Melissa Hardesty knows all about slow and steady winning the race. An assistant professor of social work at Binghamton University, she has spent up to a few years on a single research project.
Her hobby is a little different. Hardesty also runs marathons — and she qualified for the recent 2020 Olympic trials.
Hardesty’s latest paper, published in the Johns Hopkins University Press, began when she noticed articles criticizing women who participated in an online trend of political selfies. Women in the photos would hold up a sign or whiteboard with phrases such as “I don’t need feminism because…” or “Why I don’t need feminism:” and Hardesty wanted to understand the reason for the photos in the first place.
Hardesty found these photos responded to a Duke University project where students were asked to complete the phrase “I need feminism because…” on a whiteboard. The photo series was shared widely online, but the photos in the “anti-feminist” category ultimately received more attention.
Political selfies in the digital age raise some unique challenges. It’s difficult to identify if the photo was staged, for instance, and sometimes it’s unclear whether the subject in the photograph is the person who is originating the statement.
“I think I can say pretty confidently, in part because of the way people react to photos, that people see pictures as being a snapshot of something that’s real,” Hardesty says.
Hardesty’s paper, titled Political Selfies and the Paradox of Giving Voice to Virtual Bodies, also addresses the idea that social media enables images to travel much further than messages can spread in person. We as individuals can publicly display our relation to wider, less specific political movements. Newer technology, including filters and photo editing apps, can also change our perception as well as our relationship with our own bodies.
“It’s interesting to consider how people can inhabit a digital mock-up of themselves,” says Hardesty, who joined Binghamton’s faculty in 2016. “What does it mean to be an embodied human when people are having so many more interactions not in their flesh and blood bodies?”
Yvonne Smith, now an assistant professor at Syracuse University, was a doctoral student with Hardesty. She saw her dedication to integrating her research into her daily life. “I admire Melissa’s commitment to examining how feminisms play out in everyday practices — like political selfies or foster parenting,” Smith says. “I think her research puts feminist thought to work making sense of phenomena that are central to our profession.”
While Hardesty’s academic projects can take several years, marathons move faster: 2 hours, 44 minutes and 10 seconds to be exact.

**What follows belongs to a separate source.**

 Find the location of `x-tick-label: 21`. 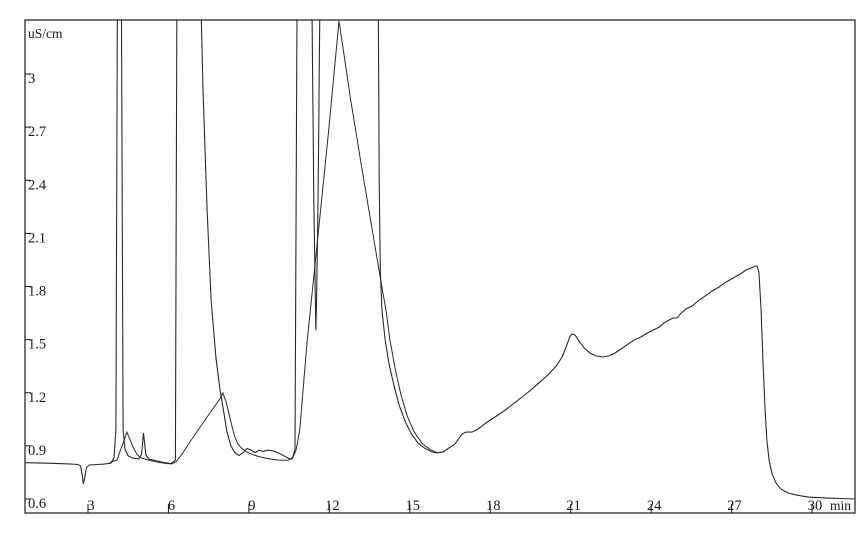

Completing the Toronto Waterfront Marathon in that time made her eligible to try out for the 2020 Olympics.
“I have no shot of making the Olympic team,” Hardesty said with a laugh before the trials, which were held Feb. 29 in Atlanta.
The trials were granted gold status by USA Track and Field; the top three runners from the men’s and women’s categories will go on to Tokyo in 2020.
Hardesty finished 191st out of the 390 women who completed the race, and 361st overall, out 565 runners. She finished in the top 60th percentile, with a time of 2 hours, 48 minutes, and 31 seconds — less than five minutes more than her qualifying time.
Hardesty began running in 2006 for recreational purposes, but she grew more serious about it as a doctoral student at the University of Chicago. She has been competing since 2008.
She describes her best races as the ones where she begins the race feeling less than ready but reaches a peak around the 20th mile — just when others may begin to fall in their speed. Her efficient use of energy to maintain a strong pace throughout a race is an essential trait among successful marathon runners.
When the weather gets below 20 degrees, or road conditions are too icy, Hardesty trains indoors on a treadmill. She sticks to a cycle of training, resting between marathons, and then slowly working her way back to a competitive level in the weeks before a race.
If you ask Alana Gunn, an assistant professor at University of Illinois at Chicago, Hardesty has always had the dedication of an Olympian.
“She qualified for the Olympic trials one week and got an awesome paper accepted the next!” Gunn says. “That still stands out to me — her ability to support others while also exploring her own diverse talents and ambitions.”